ロックとは
ロックとは、データにアクセスしている間はほかのユーザーが読み書きできないようにするために、アクセスを制御して、一時的に待ってもらう操作のこと。
例えば、座席の予約システムのようなものを作る場合、予約操作をしている最中にほかのユーザーがそれを書き換えると、席がダブルブッキングしてしまう。
そのようなものを作る際は、操作中は別のユーザーが変更しないようにロックをかける。
ロックの範囲と種類
ロックの範囲
ロックの範囲はテーブル全体かレコードかを選択できる。テーブル全体にロックをかけたときは、そのテーブル全体w他のユーザーが一時的に利用できなくなる。
レコードにロックをかけたときはそのレコード以外は利用できる。
共有ロックと排他ロック
誰かが操作をしている最中に、ほかのユーザーに「何をさせたくないのか」という観点から、2 つのロックの方式がある。
共有ロック (読み取りロック)
「自分が読み込んでいる最中だから、書き込まないで欲しい」という考え方。他人の読み取りをロックするのではなく、自分が読み取っている最中であることを宣言して、相手の操作を制限するロックとなる。

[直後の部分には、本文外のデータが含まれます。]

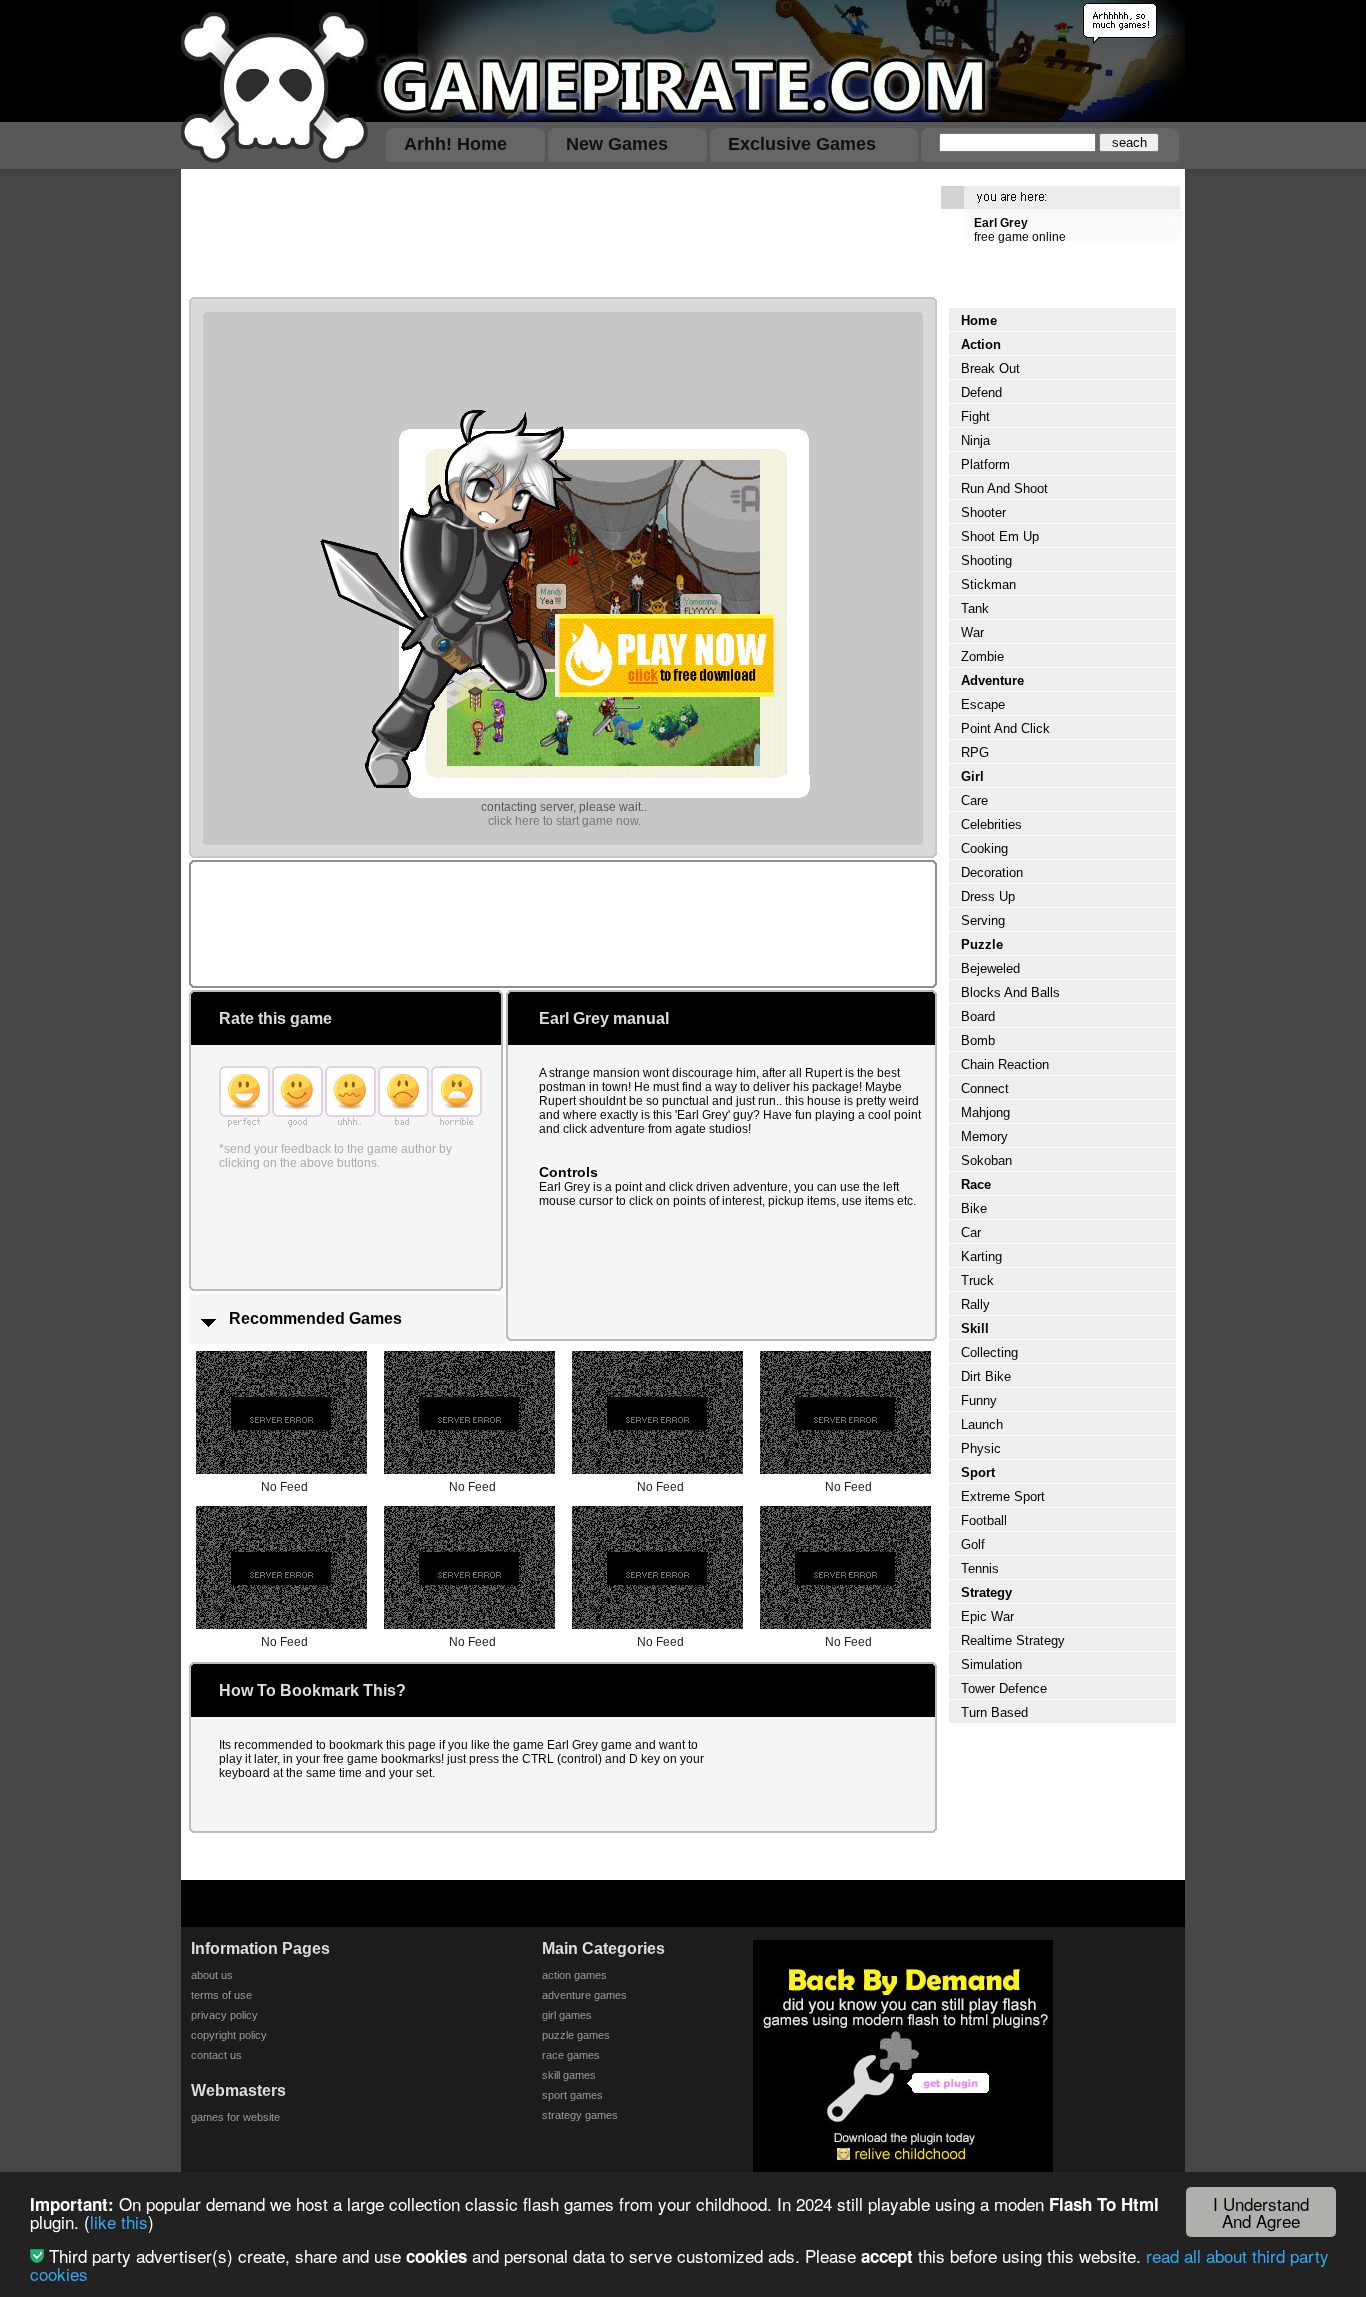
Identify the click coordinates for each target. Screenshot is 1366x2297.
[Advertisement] (557, 232)
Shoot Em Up (1000, 536)
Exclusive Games (802, 144)
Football (984, 1520)
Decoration (992, 872)
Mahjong (985, 1112)
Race (976, 1184)
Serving (983, 920)
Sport (978, 1472)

共有ロックをかけると、ロックをかけたユーザー以外は読み込むことはできても書き換えることはできなくなる。
排他ロック (書き込みロック)
「自分が書き込んでいる最中だから、書き込まないのはもちろん、読み込まないで欲しい」というロック。
他人の書き込みをロックするという意味ではなく、自分が書き込み中なので、ほかのユーザーは書き込みも読み取りもしないで欲しいと制限をかけるロックとなる。
排他ロックをかけると、ロックをかけたユーザー以外はすべての操作ができなくなる。
共有ロックがかかっているときに、他のユーザーがさらに共有ロックをかけることは可能だが、排他ロックをかけることはできない。

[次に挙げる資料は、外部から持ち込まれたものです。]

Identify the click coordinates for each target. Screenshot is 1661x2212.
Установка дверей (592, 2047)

また、排他ロックがかかっている場合は、そこからさらに共有ロックや排他ロックをかけることはできない。
ロック待ちになる状況
他のコネクションが行を更新するときに、行ロックがかかる。
実際にやってみる。
まずは Connection A でトランザクションを開始し、UPDATE を行う。
# Connection A
mysql> START TRANSACTION;
Query OK, 0 rows affected (0.00 sec)
mysql> UPDATE zaiko SET stock = 800 WHERE idzai = 8010;
Query OK, 1 row affected (0.00 sec)
Rows matched: 1 Changed: 1 Warnings: 0
その際に、Connection B で同様に UPDATE を行おうとすると、以下のまま停止する形になる。
# Connection B
mysql> START TRANSACTION;
Query OK, 0 rows affected (0.00 sec)
mysql> UPDATE zaiko SET stock = 900 WHERE idzai = 8010;
Connection A で COMMIT すると Connection B の UPDATE の待ち状態が解除され、クエリを進めることができる。
# Connection A
mysql> COMMIT;
Query OK, 0 rows affected (0.03 sec)
# Connection B
mysql> UPDATE zaiko SET stock = 900 WHERE idzai = 8010;
Query OK, 1 row affected (27.33 sec)
Rows matched: 1 Changed: 1 Warnings: 0
mysql> COMMIT;
Query OK, 0 rows affected (0.00 sec)
デッドロック
ロックがかかっている場合、ほかのユーザーはそのロックが解除されるまで待つが、その際に別のテーブルにロックをかけながら待つ可能性がある。
その場合、まれに互いにロックが解除されるまで待ち続けて、八方塞がりになることがあり、これをデッドロックと呼ぶ。
MySQL をはじめとする RDBMS にはデッドロックを検知する仕組みがあり、デッドロックが発生したときは両方を失敗させることでデッドロックを解決する。
とはいえ、データベースを操作するときはデッドロックがかからないように工夫することが必要であり、例えばロックの範囲を狭めることを検討する。